:: Your task ::
State how many lines in the listing include the word "input", and give no other text.
Start of Block
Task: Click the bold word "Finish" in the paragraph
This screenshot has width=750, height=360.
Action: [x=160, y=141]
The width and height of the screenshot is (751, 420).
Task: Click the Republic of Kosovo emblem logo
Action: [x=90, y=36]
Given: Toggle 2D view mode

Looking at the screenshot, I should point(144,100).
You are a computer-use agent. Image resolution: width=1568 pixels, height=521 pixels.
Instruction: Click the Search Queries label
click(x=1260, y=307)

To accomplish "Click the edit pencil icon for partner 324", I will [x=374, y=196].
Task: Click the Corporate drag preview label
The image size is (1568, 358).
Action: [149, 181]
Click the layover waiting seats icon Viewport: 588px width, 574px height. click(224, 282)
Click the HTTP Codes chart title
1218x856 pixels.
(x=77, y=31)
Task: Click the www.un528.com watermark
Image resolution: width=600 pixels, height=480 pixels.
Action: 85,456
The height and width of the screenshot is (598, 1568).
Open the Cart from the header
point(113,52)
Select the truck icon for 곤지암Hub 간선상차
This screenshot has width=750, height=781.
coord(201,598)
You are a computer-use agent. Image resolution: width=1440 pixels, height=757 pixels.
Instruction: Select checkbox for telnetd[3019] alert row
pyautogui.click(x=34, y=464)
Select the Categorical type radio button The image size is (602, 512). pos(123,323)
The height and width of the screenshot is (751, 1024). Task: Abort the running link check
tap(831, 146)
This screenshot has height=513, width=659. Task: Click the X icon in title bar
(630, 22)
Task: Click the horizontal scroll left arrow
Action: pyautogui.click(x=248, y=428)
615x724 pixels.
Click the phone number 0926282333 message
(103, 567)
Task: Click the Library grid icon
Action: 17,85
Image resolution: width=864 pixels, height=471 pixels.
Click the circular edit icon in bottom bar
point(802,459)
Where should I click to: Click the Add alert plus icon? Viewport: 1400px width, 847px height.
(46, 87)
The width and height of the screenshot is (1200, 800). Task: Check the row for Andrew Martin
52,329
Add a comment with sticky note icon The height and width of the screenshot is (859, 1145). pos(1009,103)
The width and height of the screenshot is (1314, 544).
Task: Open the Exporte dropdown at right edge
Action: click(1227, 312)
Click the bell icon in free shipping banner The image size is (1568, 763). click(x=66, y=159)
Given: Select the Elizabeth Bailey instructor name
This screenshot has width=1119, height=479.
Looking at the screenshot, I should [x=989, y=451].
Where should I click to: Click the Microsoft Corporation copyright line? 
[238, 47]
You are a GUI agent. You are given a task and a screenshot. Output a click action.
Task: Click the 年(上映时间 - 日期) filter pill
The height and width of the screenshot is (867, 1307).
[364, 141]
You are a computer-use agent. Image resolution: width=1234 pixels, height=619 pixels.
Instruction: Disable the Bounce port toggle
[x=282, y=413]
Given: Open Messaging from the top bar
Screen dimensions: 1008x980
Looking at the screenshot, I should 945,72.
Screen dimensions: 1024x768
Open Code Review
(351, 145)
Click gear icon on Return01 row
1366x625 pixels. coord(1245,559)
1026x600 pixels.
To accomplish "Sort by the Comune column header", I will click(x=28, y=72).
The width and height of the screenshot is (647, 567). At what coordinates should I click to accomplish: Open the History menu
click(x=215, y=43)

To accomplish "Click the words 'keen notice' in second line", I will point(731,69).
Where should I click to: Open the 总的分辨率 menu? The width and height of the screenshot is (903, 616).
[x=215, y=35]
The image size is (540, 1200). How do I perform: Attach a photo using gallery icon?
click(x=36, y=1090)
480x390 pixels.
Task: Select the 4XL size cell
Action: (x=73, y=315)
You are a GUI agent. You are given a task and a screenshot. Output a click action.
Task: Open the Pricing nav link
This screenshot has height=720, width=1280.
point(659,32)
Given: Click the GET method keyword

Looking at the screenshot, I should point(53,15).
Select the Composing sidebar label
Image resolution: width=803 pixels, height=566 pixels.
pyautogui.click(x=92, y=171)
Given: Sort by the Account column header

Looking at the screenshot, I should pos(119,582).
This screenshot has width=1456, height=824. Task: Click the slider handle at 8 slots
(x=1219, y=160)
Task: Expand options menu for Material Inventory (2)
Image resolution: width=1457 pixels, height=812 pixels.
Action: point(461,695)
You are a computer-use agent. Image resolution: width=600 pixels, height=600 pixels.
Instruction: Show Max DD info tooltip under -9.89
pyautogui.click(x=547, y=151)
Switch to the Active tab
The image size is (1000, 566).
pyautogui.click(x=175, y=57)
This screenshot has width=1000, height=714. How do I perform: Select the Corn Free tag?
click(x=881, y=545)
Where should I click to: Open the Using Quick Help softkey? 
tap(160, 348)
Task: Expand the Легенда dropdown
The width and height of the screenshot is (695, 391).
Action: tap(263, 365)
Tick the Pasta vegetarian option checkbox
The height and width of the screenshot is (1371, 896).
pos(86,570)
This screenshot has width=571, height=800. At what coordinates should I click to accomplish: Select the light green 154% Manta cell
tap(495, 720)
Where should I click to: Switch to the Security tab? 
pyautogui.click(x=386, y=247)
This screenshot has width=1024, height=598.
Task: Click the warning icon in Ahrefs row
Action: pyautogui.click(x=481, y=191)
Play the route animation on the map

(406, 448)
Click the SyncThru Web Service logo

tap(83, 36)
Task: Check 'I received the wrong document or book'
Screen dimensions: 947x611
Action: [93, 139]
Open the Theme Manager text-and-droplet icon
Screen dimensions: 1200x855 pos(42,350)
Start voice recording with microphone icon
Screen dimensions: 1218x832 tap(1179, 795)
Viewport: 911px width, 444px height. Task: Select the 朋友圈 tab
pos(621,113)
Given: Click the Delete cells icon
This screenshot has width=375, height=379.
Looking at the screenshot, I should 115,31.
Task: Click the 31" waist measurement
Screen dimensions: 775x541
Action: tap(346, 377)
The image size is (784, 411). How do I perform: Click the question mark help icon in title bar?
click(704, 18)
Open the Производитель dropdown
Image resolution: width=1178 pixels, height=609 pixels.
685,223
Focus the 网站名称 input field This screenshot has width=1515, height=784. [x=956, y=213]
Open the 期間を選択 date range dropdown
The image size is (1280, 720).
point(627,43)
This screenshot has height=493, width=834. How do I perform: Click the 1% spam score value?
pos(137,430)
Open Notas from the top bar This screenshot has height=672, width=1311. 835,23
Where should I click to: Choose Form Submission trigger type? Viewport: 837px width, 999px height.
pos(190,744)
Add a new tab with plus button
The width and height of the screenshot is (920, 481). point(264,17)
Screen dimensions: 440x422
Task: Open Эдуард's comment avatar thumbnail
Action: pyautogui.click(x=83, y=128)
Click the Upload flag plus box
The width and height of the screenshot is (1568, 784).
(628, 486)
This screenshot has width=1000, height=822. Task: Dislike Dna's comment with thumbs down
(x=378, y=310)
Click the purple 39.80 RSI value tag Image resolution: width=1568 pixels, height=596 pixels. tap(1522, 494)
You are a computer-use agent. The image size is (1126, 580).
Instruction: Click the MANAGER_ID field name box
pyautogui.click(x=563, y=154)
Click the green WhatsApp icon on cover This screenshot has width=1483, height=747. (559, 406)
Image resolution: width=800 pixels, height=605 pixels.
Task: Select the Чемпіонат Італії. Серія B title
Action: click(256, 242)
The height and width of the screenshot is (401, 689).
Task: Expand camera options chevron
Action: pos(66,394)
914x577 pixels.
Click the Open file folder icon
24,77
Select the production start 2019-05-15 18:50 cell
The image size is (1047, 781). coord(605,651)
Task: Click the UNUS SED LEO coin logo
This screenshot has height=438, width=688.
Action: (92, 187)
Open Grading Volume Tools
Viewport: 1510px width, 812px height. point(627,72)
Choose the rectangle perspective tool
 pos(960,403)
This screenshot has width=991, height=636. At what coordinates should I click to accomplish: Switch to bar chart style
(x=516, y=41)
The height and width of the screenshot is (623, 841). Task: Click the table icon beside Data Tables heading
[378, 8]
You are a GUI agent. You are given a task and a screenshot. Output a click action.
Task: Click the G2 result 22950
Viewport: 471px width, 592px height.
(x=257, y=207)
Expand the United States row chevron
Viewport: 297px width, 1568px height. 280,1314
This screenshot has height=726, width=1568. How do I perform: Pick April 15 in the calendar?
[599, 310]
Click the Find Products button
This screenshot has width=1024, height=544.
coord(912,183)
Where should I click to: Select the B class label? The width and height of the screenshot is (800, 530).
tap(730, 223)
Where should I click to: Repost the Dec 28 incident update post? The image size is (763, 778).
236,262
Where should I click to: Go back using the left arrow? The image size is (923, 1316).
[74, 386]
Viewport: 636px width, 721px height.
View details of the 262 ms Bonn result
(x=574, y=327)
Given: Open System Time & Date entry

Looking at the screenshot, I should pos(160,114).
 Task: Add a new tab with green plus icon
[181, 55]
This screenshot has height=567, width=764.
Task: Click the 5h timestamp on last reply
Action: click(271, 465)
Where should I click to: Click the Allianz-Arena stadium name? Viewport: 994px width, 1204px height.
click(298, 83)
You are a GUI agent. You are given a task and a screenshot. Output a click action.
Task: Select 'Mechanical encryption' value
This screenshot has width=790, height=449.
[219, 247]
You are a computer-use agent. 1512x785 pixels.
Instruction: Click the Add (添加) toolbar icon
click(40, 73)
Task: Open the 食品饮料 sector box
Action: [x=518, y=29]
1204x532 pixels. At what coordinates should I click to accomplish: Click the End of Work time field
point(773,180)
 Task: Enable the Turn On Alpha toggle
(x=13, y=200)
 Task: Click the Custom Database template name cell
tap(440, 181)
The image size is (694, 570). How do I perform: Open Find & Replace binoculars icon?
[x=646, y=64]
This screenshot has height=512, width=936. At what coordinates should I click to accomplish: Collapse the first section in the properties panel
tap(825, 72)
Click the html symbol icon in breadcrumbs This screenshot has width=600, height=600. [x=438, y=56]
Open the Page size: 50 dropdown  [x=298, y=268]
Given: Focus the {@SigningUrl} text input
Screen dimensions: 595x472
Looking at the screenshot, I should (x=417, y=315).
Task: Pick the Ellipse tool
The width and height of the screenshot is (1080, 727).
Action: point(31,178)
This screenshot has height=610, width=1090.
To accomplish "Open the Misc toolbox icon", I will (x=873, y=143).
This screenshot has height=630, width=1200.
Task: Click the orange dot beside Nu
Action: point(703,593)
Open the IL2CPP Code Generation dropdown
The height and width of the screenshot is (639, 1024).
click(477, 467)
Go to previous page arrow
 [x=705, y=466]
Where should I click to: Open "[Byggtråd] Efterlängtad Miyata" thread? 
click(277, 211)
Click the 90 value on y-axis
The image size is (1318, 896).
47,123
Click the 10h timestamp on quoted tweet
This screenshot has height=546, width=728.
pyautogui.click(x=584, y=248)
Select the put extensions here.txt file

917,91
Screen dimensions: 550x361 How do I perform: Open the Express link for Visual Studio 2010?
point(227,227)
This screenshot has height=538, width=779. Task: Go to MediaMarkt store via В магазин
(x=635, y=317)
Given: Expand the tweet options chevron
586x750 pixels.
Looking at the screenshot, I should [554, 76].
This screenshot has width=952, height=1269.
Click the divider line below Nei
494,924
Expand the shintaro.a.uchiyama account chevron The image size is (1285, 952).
End of Block
:: Answer to the problem ::
2